▶ Assignment:
I need the records below retyped exactly.

▶ Information supplied:
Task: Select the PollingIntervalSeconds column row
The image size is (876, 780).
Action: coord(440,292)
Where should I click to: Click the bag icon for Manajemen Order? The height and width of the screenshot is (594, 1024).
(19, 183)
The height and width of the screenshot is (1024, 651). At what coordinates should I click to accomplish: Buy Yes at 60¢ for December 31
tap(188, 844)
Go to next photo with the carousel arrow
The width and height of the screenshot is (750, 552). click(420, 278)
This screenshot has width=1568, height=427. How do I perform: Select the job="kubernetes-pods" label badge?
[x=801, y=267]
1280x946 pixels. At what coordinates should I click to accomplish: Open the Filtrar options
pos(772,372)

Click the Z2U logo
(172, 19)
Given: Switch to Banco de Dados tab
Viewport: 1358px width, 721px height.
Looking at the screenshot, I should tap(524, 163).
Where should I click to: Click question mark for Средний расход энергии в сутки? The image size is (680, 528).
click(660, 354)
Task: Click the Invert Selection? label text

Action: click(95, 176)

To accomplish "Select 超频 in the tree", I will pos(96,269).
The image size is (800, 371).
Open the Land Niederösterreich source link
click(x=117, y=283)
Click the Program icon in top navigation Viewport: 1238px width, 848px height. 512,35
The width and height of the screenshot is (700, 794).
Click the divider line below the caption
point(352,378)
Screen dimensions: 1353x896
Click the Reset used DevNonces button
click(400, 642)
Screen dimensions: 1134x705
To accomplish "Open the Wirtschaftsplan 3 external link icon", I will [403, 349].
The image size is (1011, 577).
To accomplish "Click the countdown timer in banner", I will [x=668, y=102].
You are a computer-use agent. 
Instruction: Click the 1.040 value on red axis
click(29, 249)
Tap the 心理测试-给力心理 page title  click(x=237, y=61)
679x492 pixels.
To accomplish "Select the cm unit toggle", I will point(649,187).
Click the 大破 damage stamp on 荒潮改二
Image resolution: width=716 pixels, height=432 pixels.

▶ Exercise result:
Task: Select the PollingIntervalSeconds column row
The image size is (876, 780).
Action: coord(440,292)
Where should I click to: Click the bag icon for Manajemen Order? The height and width of the screenshot is (594, 1024).
(19, 183)
The height and width of the screenshot is (1024, 651). At what coordinates should I click to accomplish: Buy Yes at 60¢ for December 31
tap(188, 844)
Go to next photo with the carousel arrow
The width and height of the screenshot is (750, 552). click(420, 278)
This screenshot has width=1568, height=427. How do I perform: Select the job="kubernetes-pods" label badge?
[x=801, y=267]
1280x946 pixels. At what coordinates should I click to accomplish: Open the Filtrar options
pos(772,372)

Click the Z2U logo
(172, 19)
Given: Switch to Banco de Dados tab
Viewport: 1358px width, 721px height.
Looking at the screenshot, I should tap(524, 163).
Where should I click to: Click question mark for Средний расход энергии в сутки? The image size is (680, 528).
click(660, 354)
Task: Click the Invert Selection? label text

Action: click(95, 176)

To accomplish "Select 超频 in the tree", I will pos(96,269).
The image size is (800, 371).
Open the Land Niederösterreich source link
click(x=117, y=283)
Click the Program icon in top navigation Viewport: 1238px width, 848px height. 512,35
The width and height of the screenshot is (700, 794).
Click the divider line below the caption
point(352,378)
Screen dimensions: 1353x896
Click the Reset used DevNonces button
click(400, 642)
Screen dimensions: 1134x705
To accomplish "Open the Wirtschaftsplan 3 external link icon", I will [403, 349].
The image size is (1011, 577).
To accomplish "Click the countdown timer in banner", I will [x=668, y=102].
You are a computer-use agent. 
Instruction: Click the 1.040 value on red axis
click(29, 249)
Tap the 心理测试-给力心理 page title  click(x=237, y=61)
679x492 pixels.
To accomplish "Select the cm unit toggle", I will point(649,187).
Click the 大破 damage stamp on 荒潮改二
Image resolution: width=716 pixels, height=432 pixels.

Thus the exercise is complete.